Regulating retail structured products for the less-than-rational investor an analysis of recent regulatory policy in three jurisdictions
thesisposted on 02.03.2017 by Joy, Martin
In order to distinguish essays and pre-prints from academic theses, we have a separate category. These are often much longer text based documents than a paper.
Retail structured products are financial instruments that use derivatives to deliver a range of economic payoffs to retail investors. The investor protection issues posed by the products’ inherent complexity have catalysed investor protection regulatory policy in various jurisdictions since the 2008 financial crisis. Studying these initiatives can help us understand post-crisis investor protection regulation. In particular, they offer the opportunity to explore if and how changing ideas of retail investors (from rational to less-than-rational decision-maker) are driving different regulatory policy settings. This thesis contains case studies of recent regulatory policy from Hong Kong, the EU and the US on retail structured products. The cases studies consist of examinations of the identified regulatory policy problems and offered solutions of each jurisdiction. The thesis uses a novel analytical framework on investor protection policy to offer the new central finding that this recent policy appears to be influenced by a notional investor who is less-than-rational. Four supplemental findings support this central finding. o First, the problems that have driven recent policy are a broad range of previously unaddressed problems.
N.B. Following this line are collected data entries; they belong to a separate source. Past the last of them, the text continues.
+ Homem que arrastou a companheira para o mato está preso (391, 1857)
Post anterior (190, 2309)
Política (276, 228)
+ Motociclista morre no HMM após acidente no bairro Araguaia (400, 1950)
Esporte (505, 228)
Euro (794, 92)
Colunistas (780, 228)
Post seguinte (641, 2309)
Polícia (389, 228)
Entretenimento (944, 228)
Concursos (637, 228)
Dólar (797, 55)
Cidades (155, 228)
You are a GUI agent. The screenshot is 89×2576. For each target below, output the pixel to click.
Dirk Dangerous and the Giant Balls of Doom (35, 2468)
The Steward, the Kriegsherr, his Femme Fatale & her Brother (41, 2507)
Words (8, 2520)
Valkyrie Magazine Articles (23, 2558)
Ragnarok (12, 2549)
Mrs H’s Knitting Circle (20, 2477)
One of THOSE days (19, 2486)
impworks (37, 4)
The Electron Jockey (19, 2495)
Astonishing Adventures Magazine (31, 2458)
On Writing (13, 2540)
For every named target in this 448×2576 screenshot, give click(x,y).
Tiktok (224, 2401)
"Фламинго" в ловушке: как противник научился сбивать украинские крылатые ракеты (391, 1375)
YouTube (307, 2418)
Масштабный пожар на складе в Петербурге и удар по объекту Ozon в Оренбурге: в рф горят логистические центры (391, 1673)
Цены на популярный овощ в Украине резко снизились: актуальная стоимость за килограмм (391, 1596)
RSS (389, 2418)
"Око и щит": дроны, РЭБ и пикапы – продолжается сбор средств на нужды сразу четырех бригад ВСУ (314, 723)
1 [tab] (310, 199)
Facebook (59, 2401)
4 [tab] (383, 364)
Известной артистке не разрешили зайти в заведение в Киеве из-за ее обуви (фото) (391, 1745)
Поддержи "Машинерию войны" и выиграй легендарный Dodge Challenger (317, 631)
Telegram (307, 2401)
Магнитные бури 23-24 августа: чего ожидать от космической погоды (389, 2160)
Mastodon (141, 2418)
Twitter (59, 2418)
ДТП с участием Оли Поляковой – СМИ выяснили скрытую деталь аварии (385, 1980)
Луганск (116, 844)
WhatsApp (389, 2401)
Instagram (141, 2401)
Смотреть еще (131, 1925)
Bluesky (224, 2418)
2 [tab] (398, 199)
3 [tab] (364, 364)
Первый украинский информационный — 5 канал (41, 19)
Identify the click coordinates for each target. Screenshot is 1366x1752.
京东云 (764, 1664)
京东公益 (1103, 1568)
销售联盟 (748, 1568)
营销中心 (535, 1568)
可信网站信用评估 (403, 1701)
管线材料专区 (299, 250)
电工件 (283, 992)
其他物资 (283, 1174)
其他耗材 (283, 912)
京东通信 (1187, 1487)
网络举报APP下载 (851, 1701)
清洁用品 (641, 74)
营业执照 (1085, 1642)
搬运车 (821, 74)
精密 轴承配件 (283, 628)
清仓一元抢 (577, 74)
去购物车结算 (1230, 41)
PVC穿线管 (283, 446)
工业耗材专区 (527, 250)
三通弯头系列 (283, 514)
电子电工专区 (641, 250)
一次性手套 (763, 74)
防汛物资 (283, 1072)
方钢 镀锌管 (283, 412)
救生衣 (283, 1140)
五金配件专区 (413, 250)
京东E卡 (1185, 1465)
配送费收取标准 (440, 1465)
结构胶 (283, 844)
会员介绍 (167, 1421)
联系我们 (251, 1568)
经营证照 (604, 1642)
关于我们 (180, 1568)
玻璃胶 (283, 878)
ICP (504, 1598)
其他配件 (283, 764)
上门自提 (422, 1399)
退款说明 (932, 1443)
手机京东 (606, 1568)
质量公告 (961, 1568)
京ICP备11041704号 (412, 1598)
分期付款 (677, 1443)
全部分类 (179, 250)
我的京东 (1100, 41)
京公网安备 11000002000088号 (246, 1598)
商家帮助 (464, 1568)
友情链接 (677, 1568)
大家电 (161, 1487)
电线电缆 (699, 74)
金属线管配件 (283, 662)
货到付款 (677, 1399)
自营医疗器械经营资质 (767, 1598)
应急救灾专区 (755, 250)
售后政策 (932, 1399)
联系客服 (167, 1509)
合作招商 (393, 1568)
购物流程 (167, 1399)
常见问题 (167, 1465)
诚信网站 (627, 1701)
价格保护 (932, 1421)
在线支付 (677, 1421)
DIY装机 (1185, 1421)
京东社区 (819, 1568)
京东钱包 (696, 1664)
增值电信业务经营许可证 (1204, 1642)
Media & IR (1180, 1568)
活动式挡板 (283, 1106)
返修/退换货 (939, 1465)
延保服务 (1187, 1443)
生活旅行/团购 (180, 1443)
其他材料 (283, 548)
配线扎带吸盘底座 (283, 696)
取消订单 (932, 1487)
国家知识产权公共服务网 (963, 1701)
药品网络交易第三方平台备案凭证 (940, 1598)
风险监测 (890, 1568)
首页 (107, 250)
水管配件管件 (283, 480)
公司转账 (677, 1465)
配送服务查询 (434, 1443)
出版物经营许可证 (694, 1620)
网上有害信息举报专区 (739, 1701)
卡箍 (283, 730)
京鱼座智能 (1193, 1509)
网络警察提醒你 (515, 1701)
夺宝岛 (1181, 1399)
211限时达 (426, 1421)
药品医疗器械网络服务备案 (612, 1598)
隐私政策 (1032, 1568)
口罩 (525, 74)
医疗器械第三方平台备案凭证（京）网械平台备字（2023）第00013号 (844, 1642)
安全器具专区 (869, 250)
This indicates that what authorities perceive to be a ‘problem’ has changed (perhaps reflecting the changing idea of the notional investor). o Second, a number of the solutions publicly announced by regulatory authorities since the crisis have focused on changing the investment environment in which investors are located, rather than simply seeking to simply give investors better information. o Third, these solutions appear relatively interventionist, with the state prescribing outcomes rather than leaving these to market forces. o Lastly, the influence of the idea of the less-than-rational investor is incomplete. There is an observable disconnect between the presentation of the policy and its substance. This suggests that regulatory authorities have difficulty in publicly signalling that they believe investors are less-than-rational.